Please replace the release dated August 5, 2009 with the following corrected version due to the company's inadvertent inclusion of two income statements and two balance sheets. The following corrected version includes correct and final income statement and balance sheet for Second Quarter Results.
The corrected release reads:
DETREX CORPORATION REPORTS RESULTS FOR THE SECOND QUARTER OF 2009
Detrex Corporation (Pink Sheets: DTRX), a diversified manufacturer of PVC and CPVC pipe, duct and shapes and specialty chemicals including lubricant additives and high purity hydrochloric acid, today announced results for the second quarter of 2009.

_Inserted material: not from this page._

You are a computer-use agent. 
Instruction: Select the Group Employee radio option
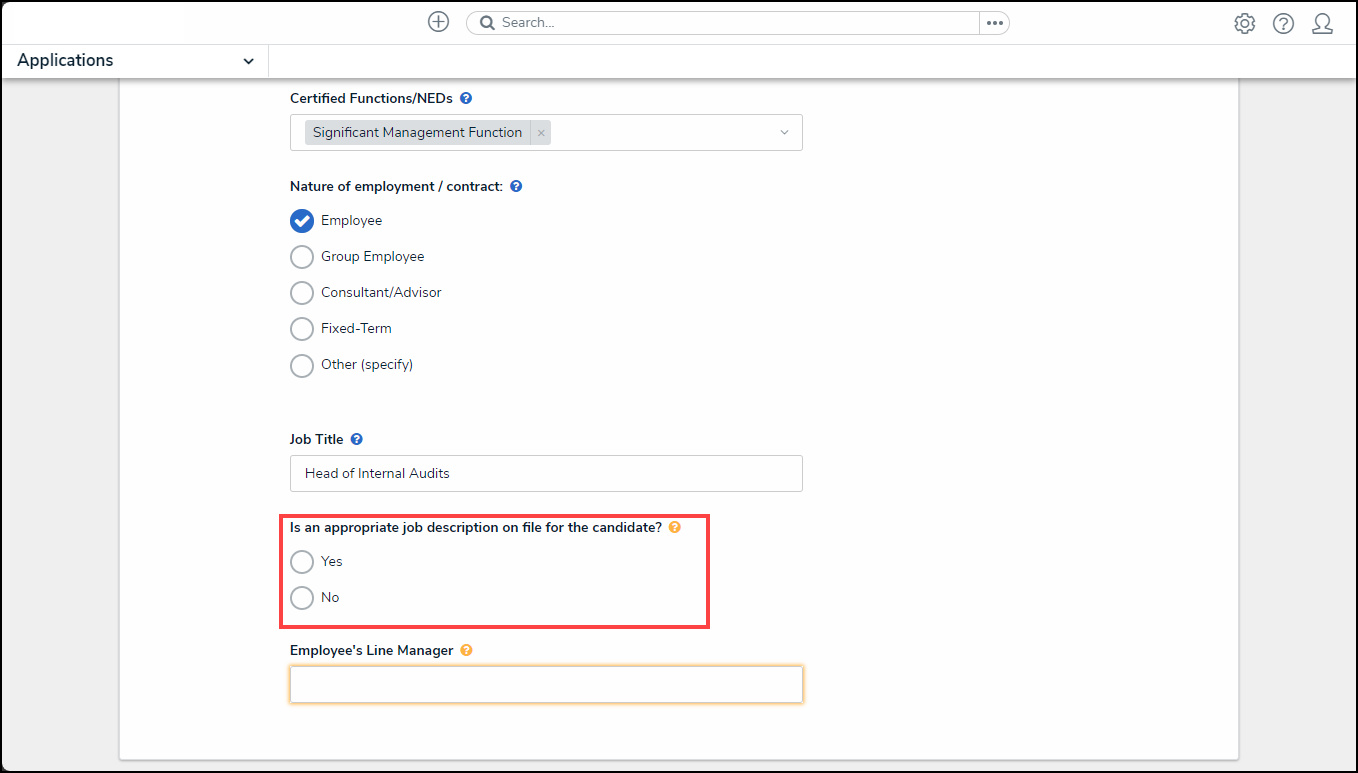[x=302, y=257]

Second quarter net sales decreased to $18.8 million from $27.5 million in the comparable period last year. On a year-to-date basis, 2009 sales were $36.8 million, compared to $52.2 million in the first half of 2008. The Company incurred a net loss of $299,985, or $0.19 per fully diluted share in the second quarter of 2009 compared to net income in the same period last year of $568,930, or $0.35 per fully diluted share. The net loss for the first six months of 2009 was $621,270, or $0.39 per fully diluted share, compared to net income of $1,071,857, or $0.68 per fully diluted share, in the same period of 2008.

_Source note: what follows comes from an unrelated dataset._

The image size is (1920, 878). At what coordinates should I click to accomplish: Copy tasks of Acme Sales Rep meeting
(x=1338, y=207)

Recessionary market conditions continued into the second quarter for both of the Company’s business units, The Elco Corporation and Harvel Plastics, Inc. Both businesses experienced weak underlying demand which was compounded by inventory destocking throughout the customer base. Elco’s sales in the second quarter were 22% below the strong second quarter of 2008. Sales increased by 12% in the second quarter 2009 from the first quarter which reflects increased activity from repeat customers as their inventories were worked down. Harvel’s second quarter sales were 36% below the strong second quarter of 2008 where high pricing helped to boost sales. Harvel is experiencing weak demand in all segments, especially CPVC industrial pipe, due to the significant downturn in the industrial and commercial construction markets.

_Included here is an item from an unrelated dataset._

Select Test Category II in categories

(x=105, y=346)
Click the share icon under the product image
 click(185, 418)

The low volume and sales led to a net loss for the quarter, and year-to-date. The Company pursued aggressive reductions in both costs and expenses in order to offset the sales decline to the extent possible. These actions include freezing of the pension plans, suspension of the 401-K match, headcount reductions, selected salary reductions, reduction in the manufacturing workweek and elimination of overtime. Nonetheless, gross margins fell well short of the contribution required to achieve profitability.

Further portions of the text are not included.